Often, the only way to restore mobility and relieve pain is through joint replacement surgery. According to a 2004 Medical Post report, the number of total hip and knee replacements in Canada rose by almost 40% in seven years, with doctors performing more than 45,000 such operations annually.

Meanwhile, wait times have become daunting: In Ontario in 2005, patients waited an average of 33 weeks for knee replacement surgery and 24 weeks for hip replacements.

The surgery is costly, painful and often temporary. Many replacement joints have a lifespan of between one and two decades, after which they must be replaced.

It was this health care challenge that drove Dr. Michael Buschmann, of the Département de génie chimique at École Polytechnique de Montréal, to look for solutions.

Eight years ago, he joined a team of social and natural scientists to develop a treatment for damaged cartilage that might postpone the need for joint replacement surgery. Now, after an intensive research and development program and with support from the Canadian Arthritis Network (CAN), he estimates the technology he and a group of scientists and engineers have created – a gel that is injected into damaged knees to help them to rebuild new cartilage – is just two years away from going to market.

"With the high prevalence of arthritis in our society, and because the human body does not have the ability to repair or replace cartilage, this issue needed to be quickly addressed," says Dr. Buschmann. "In our early trials, patients have seen clinical benefit."

He stresses that these were humanitarian trials approved through Health Canada's Special Access Program, rather than official clinical trials. They involved 33 patients with varying degrees of joint degeneration. The researchers were encouraged by the results, and look forward to the upcoming pivotal third phase clinical trials.

The technology they've created is a polymer (a chain of repeating molecules) with a composition they call BST-CarGel®. It can stimulate the regeneration of new cartilage by forming "adhesive scaffolding" onto which the body's own cartilage builds, allowing bones in joints to glide smoothly over each other.

The intellectual property rights for BST-CarGel® have been transferred to BioSyntech, a Montreal-based company specializing in injectable biomaterials for tissue repair and therapeutic delivery. BioSyntech plans to commercialize this discovery and has received Health Canada approval to proceed with clinical trials.

“We believe that BST-CarGel® is a potential solution to this growing need to repair cartilage damage and, to that end, have initiated a controlled and randomized clinical trial with a strong scientific design," said Mr. Claude LeDuc, President and CEO of BioSyntech. "Our trial data will not only support Canadian and European approval, but may be instrumental in gaining regulatory approval in the United States.”

Dr. Buschmann, who leads a 19-person team of researchers at École Polytechnique, says the development of the BST-CarGel® was greatly enhanced with help from the NCE program and would have been difficult to achieve without CAN.
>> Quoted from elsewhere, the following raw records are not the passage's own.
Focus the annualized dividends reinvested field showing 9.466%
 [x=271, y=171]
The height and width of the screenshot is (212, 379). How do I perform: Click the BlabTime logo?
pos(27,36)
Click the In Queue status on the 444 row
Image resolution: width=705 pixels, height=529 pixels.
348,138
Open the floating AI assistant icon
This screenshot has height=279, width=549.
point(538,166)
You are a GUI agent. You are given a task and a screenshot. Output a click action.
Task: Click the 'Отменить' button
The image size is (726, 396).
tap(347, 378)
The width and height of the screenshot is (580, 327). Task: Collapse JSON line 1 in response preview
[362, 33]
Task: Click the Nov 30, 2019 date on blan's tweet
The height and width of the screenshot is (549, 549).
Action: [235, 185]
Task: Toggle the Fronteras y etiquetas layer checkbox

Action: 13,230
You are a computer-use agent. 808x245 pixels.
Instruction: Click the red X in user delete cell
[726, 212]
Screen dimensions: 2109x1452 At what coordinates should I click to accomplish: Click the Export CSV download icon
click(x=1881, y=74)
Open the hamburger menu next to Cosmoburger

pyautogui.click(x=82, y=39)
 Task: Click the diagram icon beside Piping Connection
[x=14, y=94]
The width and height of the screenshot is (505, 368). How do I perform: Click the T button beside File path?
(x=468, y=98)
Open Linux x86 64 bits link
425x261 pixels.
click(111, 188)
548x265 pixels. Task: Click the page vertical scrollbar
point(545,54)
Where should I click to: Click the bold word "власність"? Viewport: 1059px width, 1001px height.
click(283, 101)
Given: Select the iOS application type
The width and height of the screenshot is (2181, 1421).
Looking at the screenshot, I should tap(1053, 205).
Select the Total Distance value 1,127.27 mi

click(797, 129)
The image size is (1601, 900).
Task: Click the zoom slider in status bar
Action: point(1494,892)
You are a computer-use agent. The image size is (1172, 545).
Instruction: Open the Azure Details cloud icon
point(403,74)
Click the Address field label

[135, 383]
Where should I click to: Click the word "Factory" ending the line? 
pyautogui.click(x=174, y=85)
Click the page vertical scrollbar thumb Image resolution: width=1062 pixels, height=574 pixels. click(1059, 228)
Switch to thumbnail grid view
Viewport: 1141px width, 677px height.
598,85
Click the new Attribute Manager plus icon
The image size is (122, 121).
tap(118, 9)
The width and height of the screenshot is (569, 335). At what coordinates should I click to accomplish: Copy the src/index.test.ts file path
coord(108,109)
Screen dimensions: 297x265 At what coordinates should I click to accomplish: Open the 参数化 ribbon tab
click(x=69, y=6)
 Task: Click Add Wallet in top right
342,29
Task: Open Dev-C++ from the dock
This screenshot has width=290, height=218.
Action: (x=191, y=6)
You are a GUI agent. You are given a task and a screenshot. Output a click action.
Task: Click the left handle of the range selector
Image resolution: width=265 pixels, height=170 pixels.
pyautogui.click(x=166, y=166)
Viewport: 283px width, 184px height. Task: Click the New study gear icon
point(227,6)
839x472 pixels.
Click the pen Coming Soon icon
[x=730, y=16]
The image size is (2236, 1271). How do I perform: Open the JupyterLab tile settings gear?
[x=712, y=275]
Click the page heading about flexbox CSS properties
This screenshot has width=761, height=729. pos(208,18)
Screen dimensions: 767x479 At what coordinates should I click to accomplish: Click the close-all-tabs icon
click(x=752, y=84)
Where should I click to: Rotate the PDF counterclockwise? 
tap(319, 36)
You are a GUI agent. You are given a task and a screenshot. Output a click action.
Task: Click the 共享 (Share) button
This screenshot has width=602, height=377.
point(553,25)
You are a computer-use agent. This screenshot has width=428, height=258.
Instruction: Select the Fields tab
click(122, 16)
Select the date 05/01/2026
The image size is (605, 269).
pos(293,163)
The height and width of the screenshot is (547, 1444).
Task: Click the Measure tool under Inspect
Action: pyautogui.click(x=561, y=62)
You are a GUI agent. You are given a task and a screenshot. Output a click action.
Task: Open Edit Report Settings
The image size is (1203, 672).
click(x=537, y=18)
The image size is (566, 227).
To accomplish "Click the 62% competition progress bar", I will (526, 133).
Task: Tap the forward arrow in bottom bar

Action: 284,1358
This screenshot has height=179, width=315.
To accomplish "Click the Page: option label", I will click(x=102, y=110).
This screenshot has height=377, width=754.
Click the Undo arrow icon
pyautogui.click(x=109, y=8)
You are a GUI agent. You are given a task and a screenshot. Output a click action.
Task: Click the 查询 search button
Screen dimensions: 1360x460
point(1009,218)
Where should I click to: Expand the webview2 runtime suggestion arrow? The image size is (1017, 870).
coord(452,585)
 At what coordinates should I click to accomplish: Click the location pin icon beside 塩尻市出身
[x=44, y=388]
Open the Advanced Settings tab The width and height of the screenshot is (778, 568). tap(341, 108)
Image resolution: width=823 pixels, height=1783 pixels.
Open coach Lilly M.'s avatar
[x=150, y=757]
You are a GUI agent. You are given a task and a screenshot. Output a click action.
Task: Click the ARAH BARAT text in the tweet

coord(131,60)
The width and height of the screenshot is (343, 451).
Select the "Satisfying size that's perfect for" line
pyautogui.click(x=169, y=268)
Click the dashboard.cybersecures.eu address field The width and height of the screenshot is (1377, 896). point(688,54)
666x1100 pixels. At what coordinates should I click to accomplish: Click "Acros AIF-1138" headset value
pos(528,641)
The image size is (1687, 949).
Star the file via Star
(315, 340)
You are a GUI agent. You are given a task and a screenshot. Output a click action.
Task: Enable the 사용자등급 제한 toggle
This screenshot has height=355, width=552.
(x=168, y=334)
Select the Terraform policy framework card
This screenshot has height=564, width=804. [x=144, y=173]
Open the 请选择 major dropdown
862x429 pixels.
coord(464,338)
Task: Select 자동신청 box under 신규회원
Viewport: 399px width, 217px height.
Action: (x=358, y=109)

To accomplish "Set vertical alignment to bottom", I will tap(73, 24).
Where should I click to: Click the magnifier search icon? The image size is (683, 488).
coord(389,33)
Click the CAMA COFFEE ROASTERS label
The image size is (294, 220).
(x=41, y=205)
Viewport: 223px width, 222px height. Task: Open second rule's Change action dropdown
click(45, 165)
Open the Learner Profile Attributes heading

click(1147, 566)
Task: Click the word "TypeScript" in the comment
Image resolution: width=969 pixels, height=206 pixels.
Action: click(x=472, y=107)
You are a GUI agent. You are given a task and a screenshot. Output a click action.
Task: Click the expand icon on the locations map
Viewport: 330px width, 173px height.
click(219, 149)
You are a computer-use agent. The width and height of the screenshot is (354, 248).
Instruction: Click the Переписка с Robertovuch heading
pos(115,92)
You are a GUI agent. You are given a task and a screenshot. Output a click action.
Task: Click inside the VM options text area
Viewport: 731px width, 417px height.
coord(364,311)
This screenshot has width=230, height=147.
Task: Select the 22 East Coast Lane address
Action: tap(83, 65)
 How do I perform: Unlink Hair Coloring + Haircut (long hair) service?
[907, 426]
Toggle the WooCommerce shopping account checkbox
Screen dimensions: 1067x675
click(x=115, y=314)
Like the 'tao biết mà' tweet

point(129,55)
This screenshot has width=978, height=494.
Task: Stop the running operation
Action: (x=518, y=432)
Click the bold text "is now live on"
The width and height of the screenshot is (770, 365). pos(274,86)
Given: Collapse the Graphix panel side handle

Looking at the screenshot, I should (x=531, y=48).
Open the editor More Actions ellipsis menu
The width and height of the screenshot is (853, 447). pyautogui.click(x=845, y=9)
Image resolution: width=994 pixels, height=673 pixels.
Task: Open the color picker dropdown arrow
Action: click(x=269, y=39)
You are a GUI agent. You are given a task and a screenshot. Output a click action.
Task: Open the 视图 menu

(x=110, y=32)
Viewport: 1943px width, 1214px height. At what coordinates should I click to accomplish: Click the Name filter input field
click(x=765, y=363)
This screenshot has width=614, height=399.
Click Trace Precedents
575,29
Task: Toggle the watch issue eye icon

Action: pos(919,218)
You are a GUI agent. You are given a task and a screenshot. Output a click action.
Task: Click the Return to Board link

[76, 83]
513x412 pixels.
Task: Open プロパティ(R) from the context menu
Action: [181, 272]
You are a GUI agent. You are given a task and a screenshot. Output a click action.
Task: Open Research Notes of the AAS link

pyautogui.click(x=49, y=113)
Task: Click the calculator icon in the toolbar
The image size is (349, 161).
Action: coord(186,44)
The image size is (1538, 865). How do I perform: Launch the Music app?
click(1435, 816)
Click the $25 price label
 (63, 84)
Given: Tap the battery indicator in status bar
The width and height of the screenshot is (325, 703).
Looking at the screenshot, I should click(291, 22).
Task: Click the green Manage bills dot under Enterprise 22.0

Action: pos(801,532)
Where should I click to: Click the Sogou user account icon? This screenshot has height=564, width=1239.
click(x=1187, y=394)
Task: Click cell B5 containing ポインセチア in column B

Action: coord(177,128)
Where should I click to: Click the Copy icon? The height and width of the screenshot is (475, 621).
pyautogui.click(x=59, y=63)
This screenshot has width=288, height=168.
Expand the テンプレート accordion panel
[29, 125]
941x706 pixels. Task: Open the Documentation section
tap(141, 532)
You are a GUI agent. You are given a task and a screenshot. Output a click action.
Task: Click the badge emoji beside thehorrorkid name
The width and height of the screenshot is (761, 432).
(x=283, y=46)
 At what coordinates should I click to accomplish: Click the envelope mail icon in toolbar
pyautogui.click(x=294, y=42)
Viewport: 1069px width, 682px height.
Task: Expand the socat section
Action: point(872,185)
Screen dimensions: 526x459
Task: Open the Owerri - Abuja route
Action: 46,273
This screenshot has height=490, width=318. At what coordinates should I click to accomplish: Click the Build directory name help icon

In the BST-CarGel® program, Dr. Buschmann worked with physicists, chemists, biologists, an orthopedic veterinary surgeon, cartilage experts and bone biologists. He has also made useful connections with social scientists who provide perspective on methodology, outcome analysis, proper design of clinical scoring systems and information about reimbursement issues for patients.

"Being involved in CAN has given me the funding to explore new ideas, plus I have the ability to collaborate with people outside the range of science that I most often work with," says Dr. Buschmann.